Read On! Representation matters

Growing up, I was always the tallest kid in my class by quite a lot. It wasn’t a hardship, but it made me feel different and set apart from my classmates. In the mid-to-late 1980s Hasbro released fashion dolls based on the cartoon “Jem and the Holograms.” Jem and her companion dolls were 12” tall (a full inch taller than their Barbie counterparts) and had big, flat feet. I remember getting my first Jem doll and truly feeling Seen. Suddenly, I had a doll who was similarly set apart from her peers and it was such a relief to know I wasn’t alone.

In early high school, I checked out “The Haunting of Frances Rain” by Margaret Buffie from the school’s library. Again, I found myself in my media. The main character was dealing with so many of the same family issues I had that I read it multiple times. The book became so precious to me that I snuck into the teachers’ workroom at school to copy each and every page so I could keep it forever. (I have since made amends to the keepers of copyright)

That feeling of discovering yourself in toys or media was so powerful for me that I have a Jem doll on my desk at work and the Buffie book on my bookshelf at home. I’m not alone in this feeling. It’s an important and sometimes life-changing moment for anyone who feels different from their peers.

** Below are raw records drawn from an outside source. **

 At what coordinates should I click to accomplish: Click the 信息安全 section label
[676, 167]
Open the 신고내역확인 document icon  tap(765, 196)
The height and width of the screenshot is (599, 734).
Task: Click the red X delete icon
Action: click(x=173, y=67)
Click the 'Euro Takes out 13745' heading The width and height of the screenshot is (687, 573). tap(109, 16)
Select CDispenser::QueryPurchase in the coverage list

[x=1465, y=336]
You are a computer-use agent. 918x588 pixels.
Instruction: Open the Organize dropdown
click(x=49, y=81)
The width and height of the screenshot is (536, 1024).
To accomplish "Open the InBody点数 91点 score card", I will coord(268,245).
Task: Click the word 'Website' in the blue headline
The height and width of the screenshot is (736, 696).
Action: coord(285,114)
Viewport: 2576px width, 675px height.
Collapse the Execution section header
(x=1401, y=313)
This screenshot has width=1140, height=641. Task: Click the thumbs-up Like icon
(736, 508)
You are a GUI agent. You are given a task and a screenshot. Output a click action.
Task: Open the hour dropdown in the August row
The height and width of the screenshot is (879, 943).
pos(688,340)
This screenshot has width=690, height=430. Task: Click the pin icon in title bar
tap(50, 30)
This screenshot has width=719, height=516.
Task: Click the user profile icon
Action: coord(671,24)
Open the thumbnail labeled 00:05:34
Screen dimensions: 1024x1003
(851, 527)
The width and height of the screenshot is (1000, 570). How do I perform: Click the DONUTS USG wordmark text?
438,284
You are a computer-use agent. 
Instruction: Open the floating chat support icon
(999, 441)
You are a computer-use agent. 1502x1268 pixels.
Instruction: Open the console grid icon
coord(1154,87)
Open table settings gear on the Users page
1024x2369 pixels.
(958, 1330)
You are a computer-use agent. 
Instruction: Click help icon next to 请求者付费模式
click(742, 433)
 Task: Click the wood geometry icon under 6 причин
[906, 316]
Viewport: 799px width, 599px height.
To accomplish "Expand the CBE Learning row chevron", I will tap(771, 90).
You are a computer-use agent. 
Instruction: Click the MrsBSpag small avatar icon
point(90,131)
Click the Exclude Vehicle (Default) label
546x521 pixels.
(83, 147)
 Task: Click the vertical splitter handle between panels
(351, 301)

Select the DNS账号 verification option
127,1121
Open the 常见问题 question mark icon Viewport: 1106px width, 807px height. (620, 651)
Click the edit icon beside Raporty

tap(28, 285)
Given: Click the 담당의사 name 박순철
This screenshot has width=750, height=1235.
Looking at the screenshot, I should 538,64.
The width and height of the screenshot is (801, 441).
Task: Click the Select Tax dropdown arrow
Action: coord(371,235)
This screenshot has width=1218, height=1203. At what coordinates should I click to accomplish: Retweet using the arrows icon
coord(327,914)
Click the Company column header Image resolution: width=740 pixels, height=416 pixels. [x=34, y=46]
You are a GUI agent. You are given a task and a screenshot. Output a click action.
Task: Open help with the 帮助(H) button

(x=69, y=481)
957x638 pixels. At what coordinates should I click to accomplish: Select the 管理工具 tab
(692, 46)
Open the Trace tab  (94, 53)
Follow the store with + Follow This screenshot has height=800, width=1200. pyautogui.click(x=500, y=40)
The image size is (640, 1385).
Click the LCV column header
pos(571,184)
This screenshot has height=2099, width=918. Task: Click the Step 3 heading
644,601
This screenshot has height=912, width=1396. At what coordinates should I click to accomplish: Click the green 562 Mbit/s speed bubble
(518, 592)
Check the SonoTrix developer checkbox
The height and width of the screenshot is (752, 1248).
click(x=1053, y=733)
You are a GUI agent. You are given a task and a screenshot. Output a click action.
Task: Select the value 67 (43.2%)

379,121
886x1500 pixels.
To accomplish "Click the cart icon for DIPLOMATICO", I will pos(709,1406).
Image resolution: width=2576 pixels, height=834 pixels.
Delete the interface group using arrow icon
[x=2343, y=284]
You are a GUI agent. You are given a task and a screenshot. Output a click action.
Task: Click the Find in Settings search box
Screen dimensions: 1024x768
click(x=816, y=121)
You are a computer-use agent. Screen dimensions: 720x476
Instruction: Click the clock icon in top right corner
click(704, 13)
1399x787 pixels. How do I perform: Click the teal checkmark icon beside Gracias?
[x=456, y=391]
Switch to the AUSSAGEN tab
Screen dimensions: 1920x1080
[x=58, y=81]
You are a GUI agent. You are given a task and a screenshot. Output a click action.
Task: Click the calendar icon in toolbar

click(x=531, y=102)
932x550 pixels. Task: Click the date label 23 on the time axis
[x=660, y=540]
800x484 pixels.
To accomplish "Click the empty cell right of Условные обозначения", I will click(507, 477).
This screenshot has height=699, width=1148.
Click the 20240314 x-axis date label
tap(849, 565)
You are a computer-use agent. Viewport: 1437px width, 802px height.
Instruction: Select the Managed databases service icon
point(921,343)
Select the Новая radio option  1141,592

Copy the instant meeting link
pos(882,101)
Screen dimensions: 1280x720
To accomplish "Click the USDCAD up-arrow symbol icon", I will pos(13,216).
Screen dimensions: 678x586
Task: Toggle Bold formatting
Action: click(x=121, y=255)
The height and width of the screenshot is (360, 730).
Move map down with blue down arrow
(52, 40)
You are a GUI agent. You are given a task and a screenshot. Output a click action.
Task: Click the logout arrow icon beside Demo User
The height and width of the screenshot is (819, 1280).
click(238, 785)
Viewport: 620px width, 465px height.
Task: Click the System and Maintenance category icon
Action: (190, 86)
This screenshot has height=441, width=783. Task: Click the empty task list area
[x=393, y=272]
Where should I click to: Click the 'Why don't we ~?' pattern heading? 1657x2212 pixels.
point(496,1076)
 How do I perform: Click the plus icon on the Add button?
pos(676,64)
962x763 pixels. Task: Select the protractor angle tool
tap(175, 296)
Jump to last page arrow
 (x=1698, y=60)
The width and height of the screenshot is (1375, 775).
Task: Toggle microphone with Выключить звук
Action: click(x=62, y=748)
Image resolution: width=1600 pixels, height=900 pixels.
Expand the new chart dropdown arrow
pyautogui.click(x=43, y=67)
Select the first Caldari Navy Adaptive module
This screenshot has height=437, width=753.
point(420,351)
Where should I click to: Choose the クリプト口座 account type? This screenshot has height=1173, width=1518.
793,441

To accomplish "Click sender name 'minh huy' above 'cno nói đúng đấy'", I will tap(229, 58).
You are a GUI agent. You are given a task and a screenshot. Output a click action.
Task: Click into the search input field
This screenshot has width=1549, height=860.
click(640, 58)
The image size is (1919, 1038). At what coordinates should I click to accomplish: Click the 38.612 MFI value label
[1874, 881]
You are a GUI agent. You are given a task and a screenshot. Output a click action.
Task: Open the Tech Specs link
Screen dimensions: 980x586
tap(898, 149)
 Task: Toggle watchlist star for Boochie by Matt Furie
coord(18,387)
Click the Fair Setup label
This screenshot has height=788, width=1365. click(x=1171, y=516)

One of the things we strive to do at your Library is make sure we have a variety of materials in our collection so members of our community can find themselves like I did growing up. Growing up is hard and feeling different makes it that much harder. The Library hopes to make Life easier for everyone through the simple act of providing a good, well-rounded collection that is free for anyone to access. If you haven’t found yourself in our collection yet, let us know. We’ll figure out how to fix that.